How to use chained JOIN in N1QL


#1

Hi,
We are working on the Couchbase connector in StrongLoop application.
My work is to translate the StrongLoop syntax into N1QL syntax and submit the N1QL statement to Couchbase server. I have couple of questions regarding how to use N1QL “JOIN” statement.

Here is my scenario:

there are three types of documents, “TicketUser”, “UserAddress” and “Ticket”. Each TicketUser could have multiple UserAddress, and also have multiple Ticket.

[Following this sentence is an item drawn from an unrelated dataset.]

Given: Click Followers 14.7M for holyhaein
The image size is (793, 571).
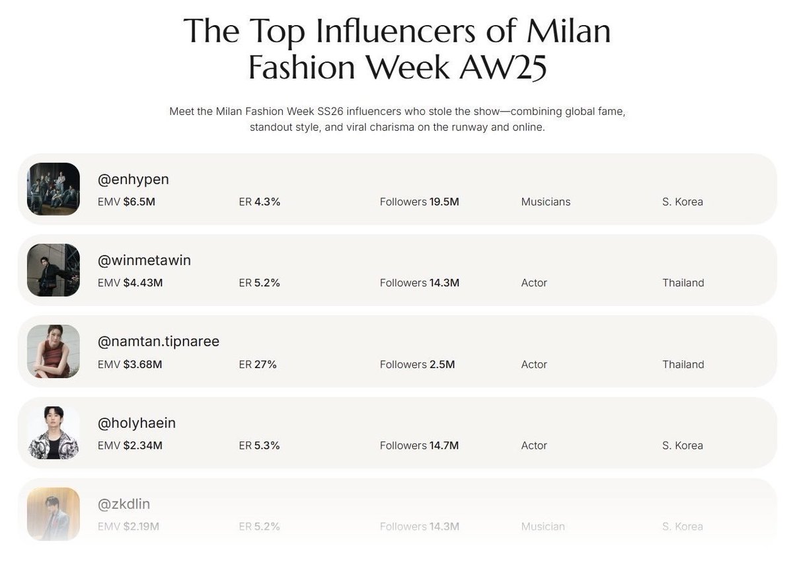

The testing data has two TicketUser documents:

ticket_user_0000001
{
“doctype”: “TicketUser”,
“name”: “Eric Chou”,
“occupation”: “Software Engineer”
}

ticket_user_0000002
{
“doctype”: “TicketUser”,
“name”: “Nolan Dubeau”,
“occupation”: “Lead Software Developer”
}
And there are three UserAddress documents: two UserAddress is for the TicketUser “ticket_user_0000001”, and one UserAddress is for the TicketUser “ticket_user_0000002”

user_address_0000001
{
“doctype”: “UserAddress”,
“address”: “1234 Maud street”,
“city”: “Toronto”,
“user_id”: “ticket_user_0000002”
}
user_address_0000002
{
“doctype”: “UserAddress”,
“address”: “91 Crayford Drive”,
“city”: “Scarborough”,
“user_id”: “ticket_user_0000001”
}
user_address_0000003
{
“doctype”: “UserAddress”,
“address”: “125 Bamburough Circle”,
“city”: “Scarborough”,
“user_id”: “ticket_user_0000001”
}

You can see that the “user_id” field in the UserAddress documents is the foreign key to the TicketUser.
Then, we also have 5 Ticket documents, two of them belong to “ticket_user_0000001” and three of them belong to “ticket_user_0000002”

ticket_0000001
{
“doctype”: “Ticket”,
“style”: “Alert”,
“description”: “Send panic alert to all the others”,
“user_id”: “ticket_user_0000001”
}
ticket_0000002
{
“doctype”: “Ticket”,
“style”: “Regular”,
“description”: “Send regular messages to the friends”,
“user_id”: “ticket_user_0000001”
}
ticket_0000003
{
“doctype”: “Ticket”,
“style”: “Regular”,
“description”: “Send regular messages to the friends”,
“user_id”: “ticket_user_0000002”
}
ticket_0000004
{
“doctype”: “Ticket”,
“style”: “Alert”,
“description”: “Send panic alert to all the others”,
“user_id”: “ticket_user_0000002”
}
ticket_0000005
{
“doctype”: “Ticket”,
“style”: “Alert”,
“description”: “Send panic alert to all the others”,
“user_id”: “ticket_user_0000002”
}

Now, as a baby step try, I try to obtain all the TicketUser along with their UserAddress documents, the N1QL statement is the following:

SELECT * FROM default useraddress JOIN default ticketuser KEYS [useraddress.user_id] WHERE useraddress.doctype=‘UserAddress’ AND ticketuser.doctype=‘TicketUser’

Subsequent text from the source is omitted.